Чиновники этой власти, этого государства, идеологи гламура, его «диктаторы» – дизайнеры, трендсеттеры, fashion-журналисты предписывают простым смертным, что является трендом в этом сезоне, а что нелепо и немодно, объясняют, что гламурно, а что негламурно.
Ведь, подобно тому как, согласно платонической философии, блага не увидать без зла, гламура нет без нищеты, без уродства, без убогости, без антигламура. Благо – канапе с дыней и пармской ветчиной, зло – бутерброд с докторской колбасой, добро – красный автомобиль-купе с откидным верхом, зло – «жигули». Добро – летний отдых «на островах», зло – полоть грядки на даче…
Иными словами, гламур – это область эстетики, которая при этом подает себя как каноны этики, как свод предписаний, запретов и норм.
Находясь одной ногой в дискурсе эстетики, а другой – этики, гламур сам попадает в этическую ловушку. К этому феномену принято относиться именно с позиции этики, с позиции моральных оценок. В современных исследованиях практически отсутствует отстраненное отношение к гламуру как к культурологическому феномену современного общества.
Живущие во власти гламура воспринимают его как абсолютное добро, абсолютный закон.

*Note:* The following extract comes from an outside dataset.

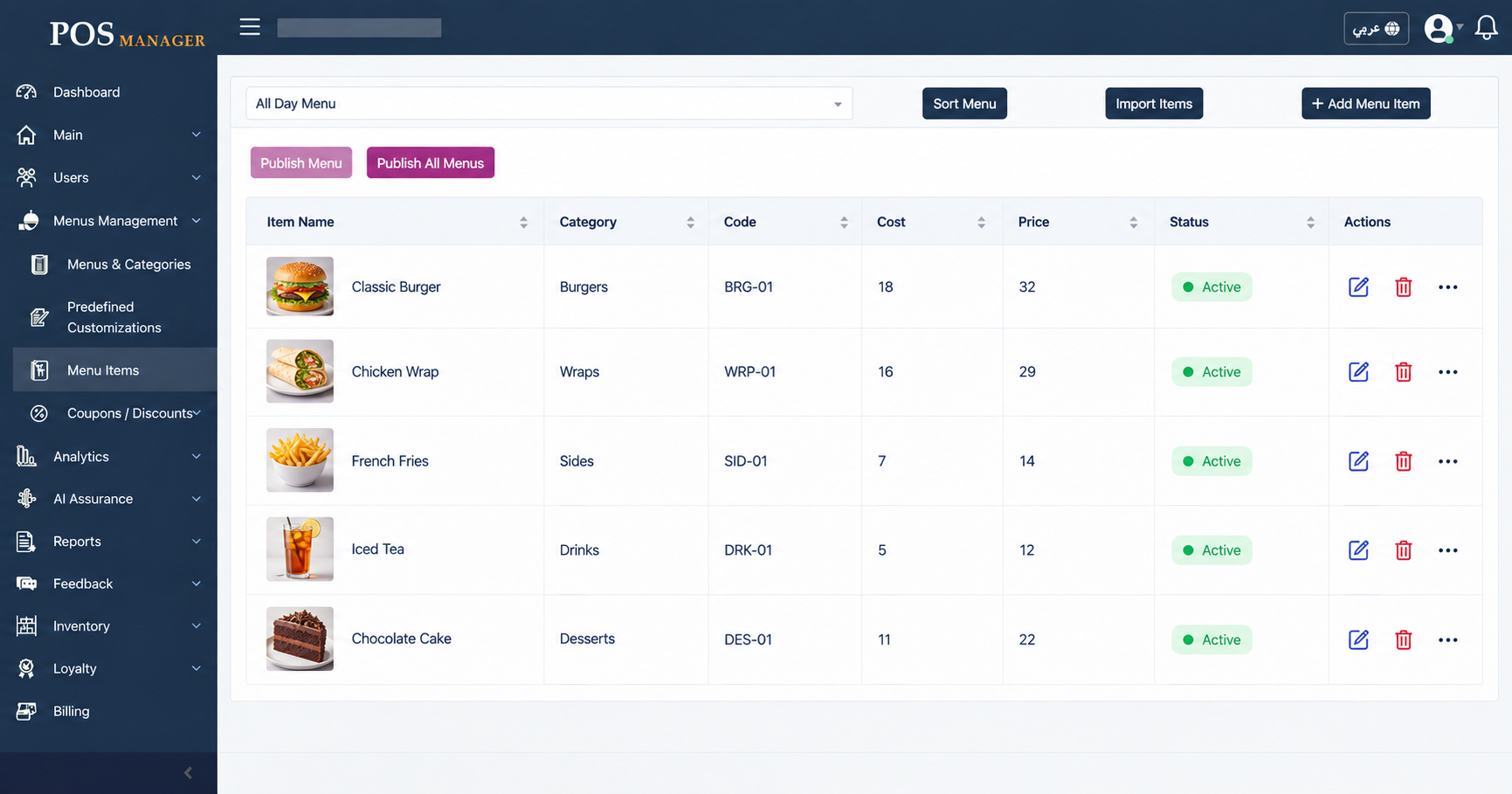Viewport: 1512px width, 794px height.
Task: Open more actions for French Fries
Action: (1447, 461)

Это хорошо видно, к примеру, в исследованиях Александра Васильева. В своем эссе «Возвращение гламура» (Васильев 2009) Васильев, рассказывая о возрождении гламурной эстетики в 1990-е годы, утверждает, что вместе с ней в моду вернулись красота, изящество, женственность, стиль и, наконец, свобода выбора, то есть всевозможные эстетические и даже этические блага. «Обращаясь к прошлому, мода сегодня предоставляет женщине все же огромную свободу. Свободу выбора своего собственного элегантного стиля. И своего, ею самою выбранного гламура» (Пелевин 2006: 435).

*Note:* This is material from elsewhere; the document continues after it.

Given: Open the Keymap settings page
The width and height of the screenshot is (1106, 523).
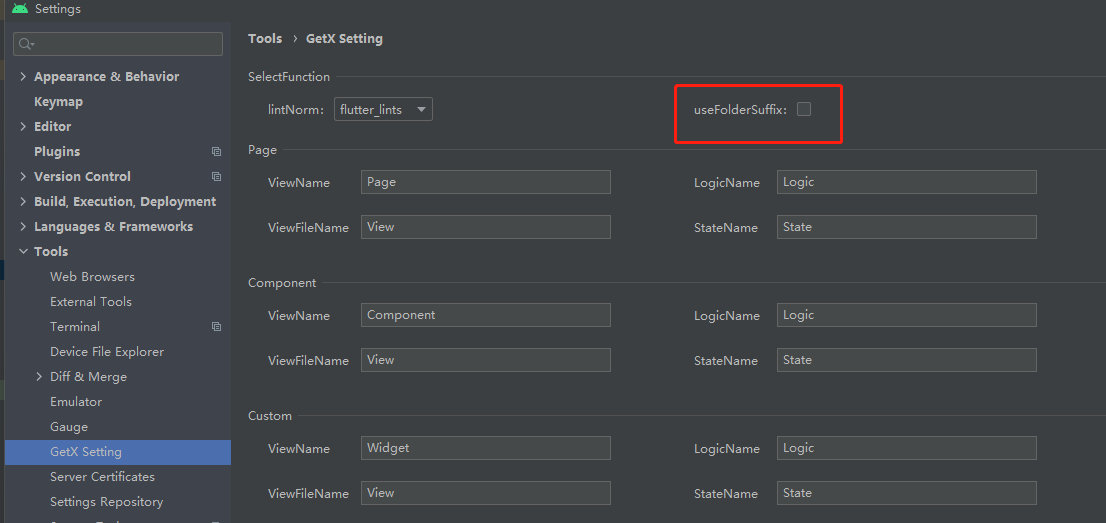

Живущие вне гламурного поля ассоциируют гламур со злом. Дмитрий Губин в статье «Как мода стала идеологией» пишет: «Чем больше в России „бентли” с украшенным бриллиантами рулем, тем больше в России лжи. <…> А если ложь начнет отмирать, заменяясь свободой и равенством перед законом… то гламур постепенно скукожится…» (Губин 2007: 17).
Дмитрий Голынко-Вольфсон в эссе «Агрессивно-пассивный гламур», рассуждая на тему экспансии гламура в искусство, говорит о том, что идеология гламура привнесла в художественные произведения шаблонность, усредненность, безвкусицу. Он клеймит гламур, утверждая, что «это еще и мощнейший инструмент оболванивания, зомбирования и саботажа внятных сопротивленческих усилий» (Голынко-Вольфсон 2005).
Такое неравнодушное отношение к гламуру лишний раз подтверждает, что гламур – это идеология, да еще обладающая магической властью, которую, на самом деле, отбросив негативные коннотации, можно воспринимать как идеологию прекрасного, демократическое представление о красоте, об идеале.